[[ LISTED RECORDS, beginning ]]
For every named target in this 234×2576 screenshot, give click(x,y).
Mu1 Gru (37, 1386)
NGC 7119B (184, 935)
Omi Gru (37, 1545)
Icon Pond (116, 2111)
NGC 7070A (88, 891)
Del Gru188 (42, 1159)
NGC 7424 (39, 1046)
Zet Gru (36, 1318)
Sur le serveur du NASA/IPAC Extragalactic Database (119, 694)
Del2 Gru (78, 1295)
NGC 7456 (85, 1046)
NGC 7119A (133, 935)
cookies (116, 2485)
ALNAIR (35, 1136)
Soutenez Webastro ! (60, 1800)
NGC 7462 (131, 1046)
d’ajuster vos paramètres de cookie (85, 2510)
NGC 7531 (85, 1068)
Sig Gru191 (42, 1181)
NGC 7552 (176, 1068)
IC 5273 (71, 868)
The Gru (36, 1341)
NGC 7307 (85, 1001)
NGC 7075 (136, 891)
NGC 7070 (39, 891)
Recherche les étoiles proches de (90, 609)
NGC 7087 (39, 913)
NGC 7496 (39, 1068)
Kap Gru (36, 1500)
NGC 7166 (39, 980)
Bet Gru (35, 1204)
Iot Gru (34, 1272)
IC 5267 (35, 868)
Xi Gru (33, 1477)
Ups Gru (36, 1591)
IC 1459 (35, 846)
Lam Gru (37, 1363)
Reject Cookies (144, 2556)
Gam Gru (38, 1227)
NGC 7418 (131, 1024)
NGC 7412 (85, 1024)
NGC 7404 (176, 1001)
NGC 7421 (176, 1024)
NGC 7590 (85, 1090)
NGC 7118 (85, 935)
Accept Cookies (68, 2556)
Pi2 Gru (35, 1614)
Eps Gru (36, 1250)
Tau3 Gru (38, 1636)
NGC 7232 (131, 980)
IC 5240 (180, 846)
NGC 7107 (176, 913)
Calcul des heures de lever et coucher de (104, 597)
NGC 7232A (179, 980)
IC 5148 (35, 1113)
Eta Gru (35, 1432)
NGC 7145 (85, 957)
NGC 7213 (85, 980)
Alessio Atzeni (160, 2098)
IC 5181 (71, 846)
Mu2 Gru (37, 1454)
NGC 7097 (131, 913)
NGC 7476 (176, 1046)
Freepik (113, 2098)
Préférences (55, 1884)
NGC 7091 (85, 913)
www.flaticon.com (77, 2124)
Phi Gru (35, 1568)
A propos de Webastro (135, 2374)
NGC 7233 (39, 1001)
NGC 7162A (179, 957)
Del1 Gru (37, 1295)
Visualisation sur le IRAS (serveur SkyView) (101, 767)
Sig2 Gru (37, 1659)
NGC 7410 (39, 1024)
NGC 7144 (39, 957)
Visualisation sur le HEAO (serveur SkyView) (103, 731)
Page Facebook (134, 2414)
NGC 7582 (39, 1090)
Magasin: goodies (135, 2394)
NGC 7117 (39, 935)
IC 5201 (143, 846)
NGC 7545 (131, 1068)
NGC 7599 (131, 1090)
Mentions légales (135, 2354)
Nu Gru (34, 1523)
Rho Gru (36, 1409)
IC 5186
[[ LISTED RECORDS, end ]]
Type the whole listing again, unaltered.

_EXERCISE RESPONSE_
For every named target in this 234×2576 screenshot, give click(x,y).
Mu1 Gru (37, 1386)
NGC 7119B (184, 935)
Omi Gru (37, 1545)
Icon Pond (116, 2111)
NGC 7070A (88, 891)
Del Gru188 (42, 1159)
NGC 7424 (39, 1046)
Zet Gru (36, 1318)
Sur le serveur du NASA/IPAC Extragalactic Database (119, 694)
Del2 Gru (78, 1295)
NGC 7456 (85, 1046)
NGC 7119A (133, 935)
cookies (116, 2485)
ALNAIR (35, 1136)
Soutenez Webastro ! (60, 1800)
NGC 7462 (131, 1046)
d’ajuster vos paramètres de cookie (85, 2510)
NGC 7531 (85, 1068)
Sig Gru191 (42, 1181)
NGC 7552 (176, 1068)
IC 5273 (71, 868)
The Gru (36, 1341)
NGC 7307 (85, 1001)
NGC 7075 (136, 891)
NGC 7070 (39, 891)
Recherche les étoiles proches de (90, 609)
NGC 7087 (39, 913)
NGC 7496 (39, 1068)
Kap Gru (36, 1500)
NGC 7166 (39, 980)
Bet Gru (35, 1204)
Iot Gru (34, 1272)
IC 5267 (35, 868)
Xi Gru (33, 1477)
Ups Gru (36, 1591)
IC 1459 (35, 846)
Lam Gru (37, 1363)
Reject Cookies (144, 2556)
Gam Gru (38, 1227)
NGC 7418 (131, 1024)
NGC 7412 (85, 1024)
NGC 7404 (176, 1001)
NGC 7421 (176, 1024)
NGC 7590 (85, 1090)
NGC 7118 (85, 935)
Accept Cookies (68, 2556)
Pi2 Gru (35, 1614)
Eps Gru (36, 1250)
Tau3 Gru (38, 1636)
NGC 7232 (131, 980)
IC 5240 (180, 846)
NGC 7107 (176, 913)
Calcul des heures de lever et coucher de (104, 597)
NGC 7232A (179, 980)
IC 5148 (35, 1113)
Eta Gru (35, 1432)
NGC 7145 (85, 957)
NGC 7213 (85, 980)
Alessio Atzeni (160, 2098)
IC 5181 (71, 846)
Mu2 Gru (37, 1454)
NGC 7097 (131, 913)
NGC 7476 (176, 1046)
Freepik (113, 2098)
Préférences (55, 1884)
NGC 7091 (85, 913)
www.flaticon.com (77, 2124)
Phi Gru (35, 1568)
A propos de Webastro (135, 2374)
NGC 7233 (39, 1001)
NGC 7162A (179, 957)
Del1 Gru (37, 1295)
Visualisation sur le IRAS (serveur SkyView) (101, 767)
Sig2 Gru (37, 1659)
NGC 7410 (39, 1024)
NGC 7144 (39, 957)
Visualisation sur le HEAO (serveur SkyView) (103, 731)
Page Facebook (134, 2414)
NGC 7582 (39, 1090)
Magasin: goodies (135, 2394)
NGC 7117 (39, 935)
IC 5201 (143, 846)
NGC 7545 (131, 1068)
NGC 7599 (131, 1090)
Mentions légales (135, 2354)
Nu Gru (34, 1523)
Rho Gru (36, 1409)
IC 5186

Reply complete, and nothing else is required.